Exercise brief
Please transcribe exactly the line that holds "Task: Click the red Failed legend icon" and all lines that follow it to the end of the records below, omitting any pictures.

Stored items
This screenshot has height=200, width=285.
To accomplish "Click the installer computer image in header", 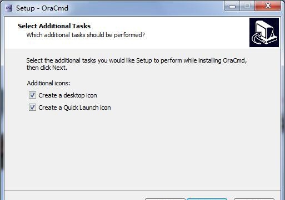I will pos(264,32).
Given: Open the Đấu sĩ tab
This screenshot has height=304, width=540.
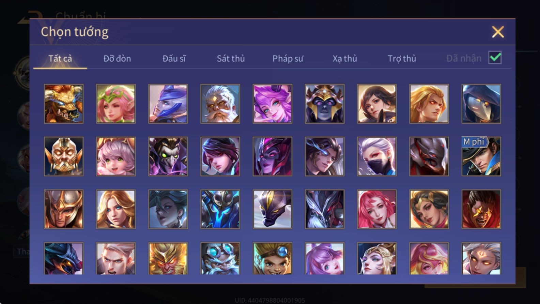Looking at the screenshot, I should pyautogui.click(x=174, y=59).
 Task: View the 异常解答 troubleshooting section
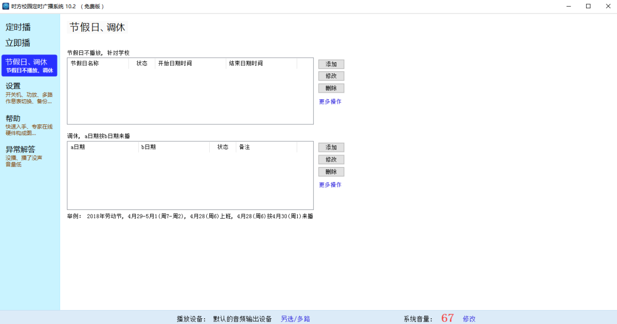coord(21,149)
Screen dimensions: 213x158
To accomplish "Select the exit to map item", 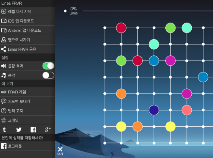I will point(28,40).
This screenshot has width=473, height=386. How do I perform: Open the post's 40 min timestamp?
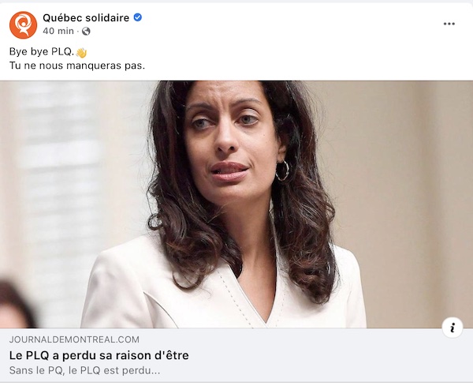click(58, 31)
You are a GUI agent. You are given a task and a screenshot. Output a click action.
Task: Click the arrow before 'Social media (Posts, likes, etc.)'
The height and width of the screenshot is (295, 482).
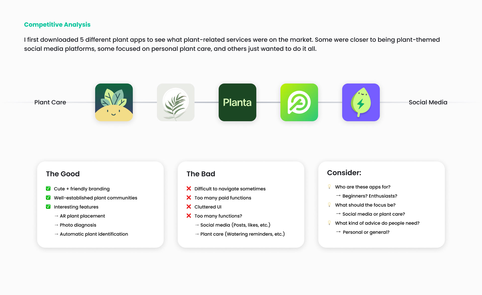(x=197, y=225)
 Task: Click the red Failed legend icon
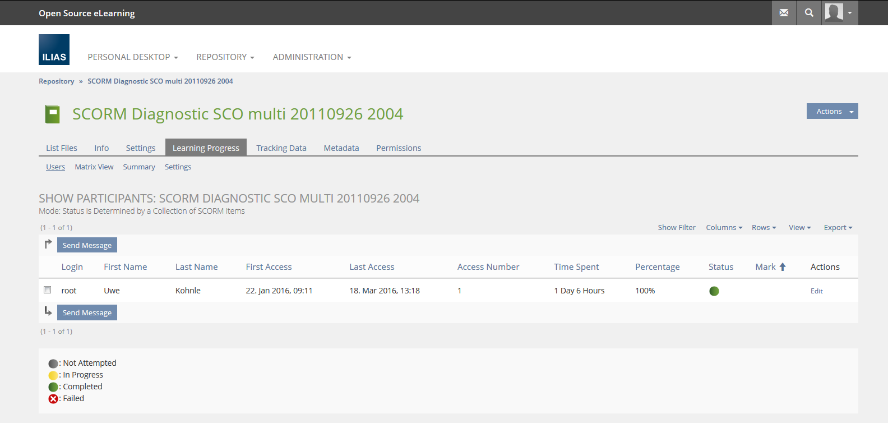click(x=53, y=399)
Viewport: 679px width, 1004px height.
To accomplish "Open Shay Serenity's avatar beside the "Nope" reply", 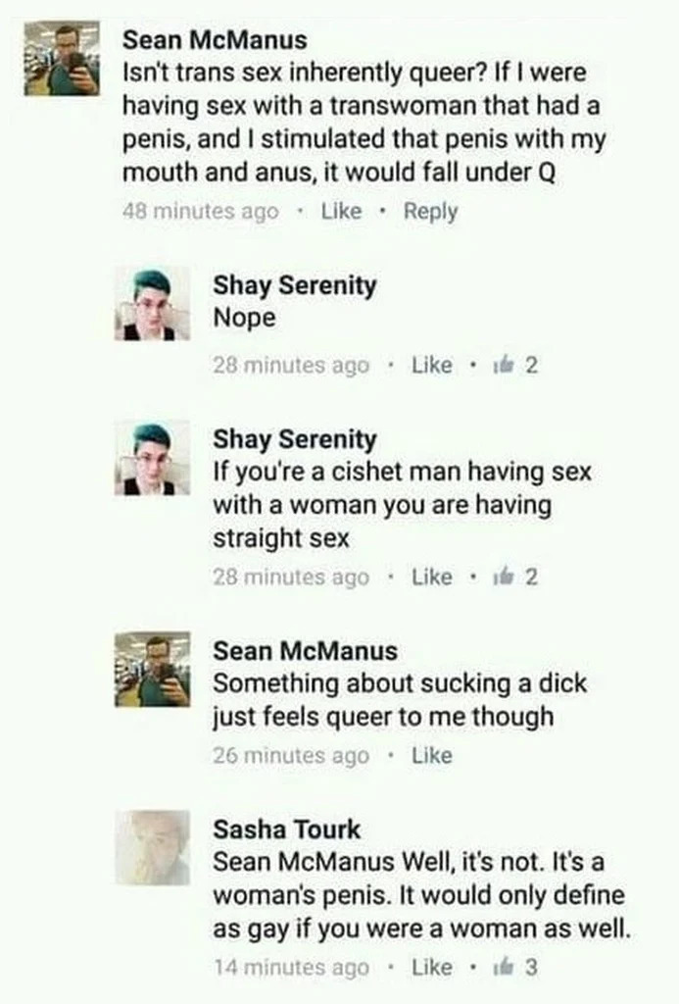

Finished exercise
 Task: Click the red Failed legend icon
click(x=53, y=399)
Viewport: 679px width, 1004px height.
To accomplish "Open Shay Serenity's avatar beside the "Nope" reply", 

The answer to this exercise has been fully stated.